Archivio di Martedì, 6 Giugno, 2006

Cassazione: “Il clandestino recidivo non può essere arrestato”

Martedì, 6 Giugno, 2006

La Cassazione: Niente carcere per l’immigrato
che disubbidisce all’ordine di abbandonare l’Italia
Ribaltato il pensiero del Tribunale della libertà di Bologna

ROMA - Niente carcere per il clandestino che disubbidisce all’ordine di abbandonare l’Italia; tutt’al più dovrà essere dovrà essere accompagnato in un centro di temporanea permanenza in attesa di essere trasferito oltre confine. Così si è pronunciata la Corte di Cassazione chiamata a dirimere il caso di un’immigrata clandestina di 24 anni, senza fissa dimora e senza un lavoro stabile, costretta dal Tribunale della libertà di Bologna a restare in carcere perché sorpresa per la terza volta a disattendere l’ordine di espulsione emesso dall’autorità di polizia.

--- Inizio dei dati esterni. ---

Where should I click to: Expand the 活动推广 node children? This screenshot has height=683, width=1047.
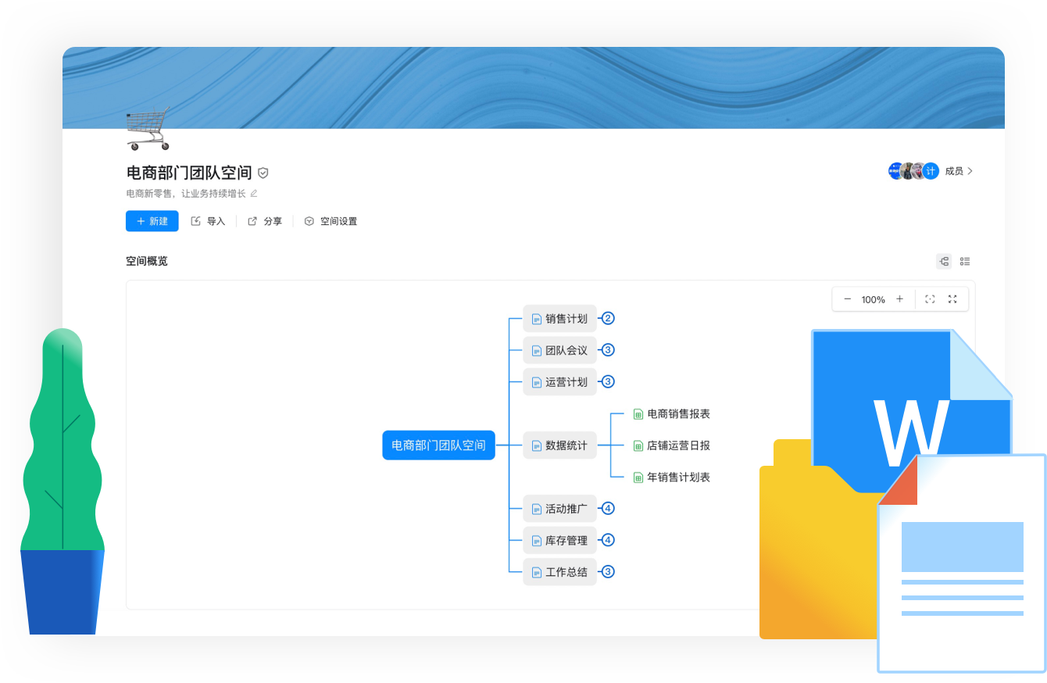[x=608, y=509]
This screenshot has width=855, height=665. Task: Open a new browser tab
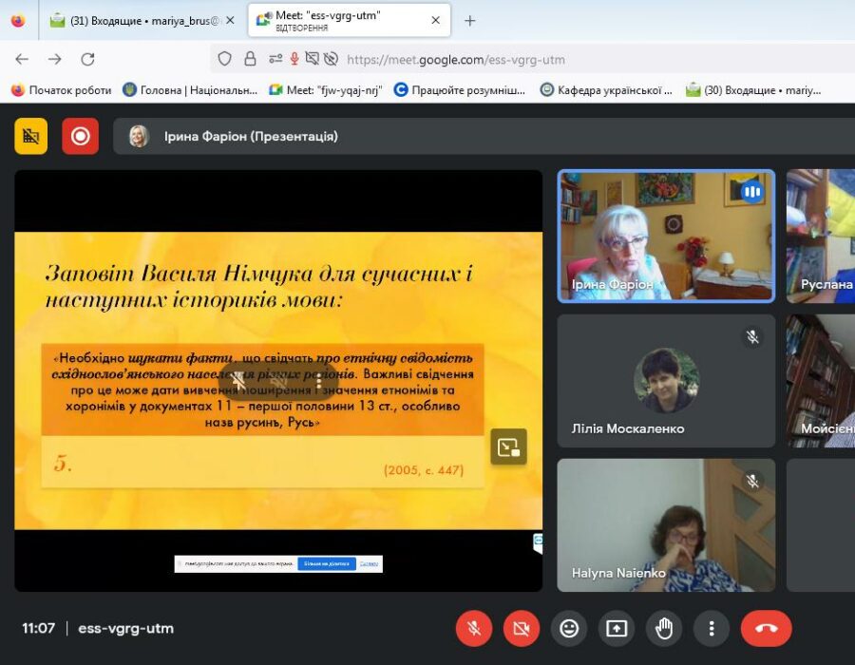point(469,20)
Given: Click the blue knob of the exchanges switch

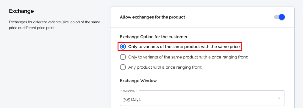Looking at the screenshot, I should coord(282,17).
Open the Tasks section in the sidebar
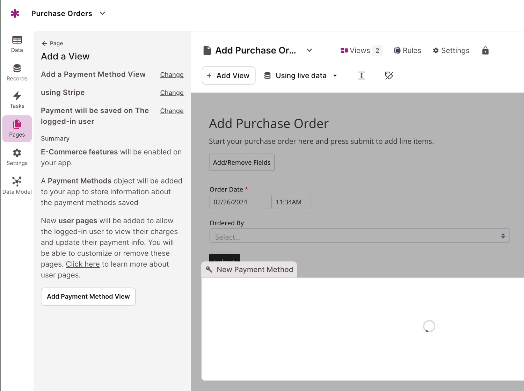The width and height of the screenshot is (524, 391). pos(16,100)
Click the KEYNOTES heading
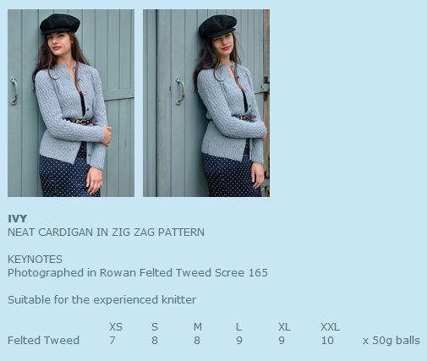The height and width of the screenshot is (361, 427). coord(35,260)
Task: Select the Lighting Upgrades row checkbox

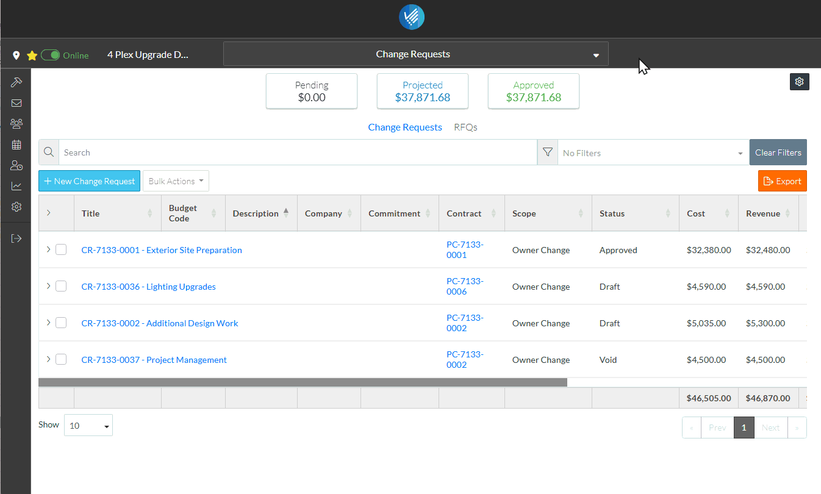Action: pos(61,286)
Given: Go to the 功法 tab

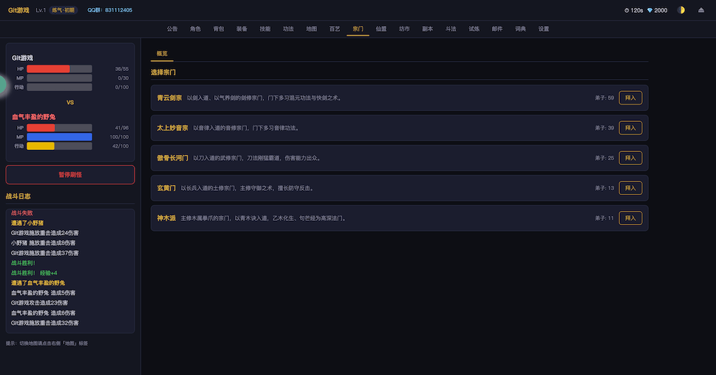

Secondo la Corte suprema, “l’intenzione del legislatore è quella di ammettere, quale unica forma di esecuzione del nuovo provvedimento di espulsione dello straniero già condannato per non aver volontariamente ottemperato all’ordine di allontanamento, quella dell’accompagnamento alla frontiera. Qualora ciò non sia immediatamente possibile, può soltanto disporsi il trattenimento presso un centro di permanenza per i necessari accertamenti sull’identità e nazionalità in vista dell’esecuzione coattiva del provvedimento”.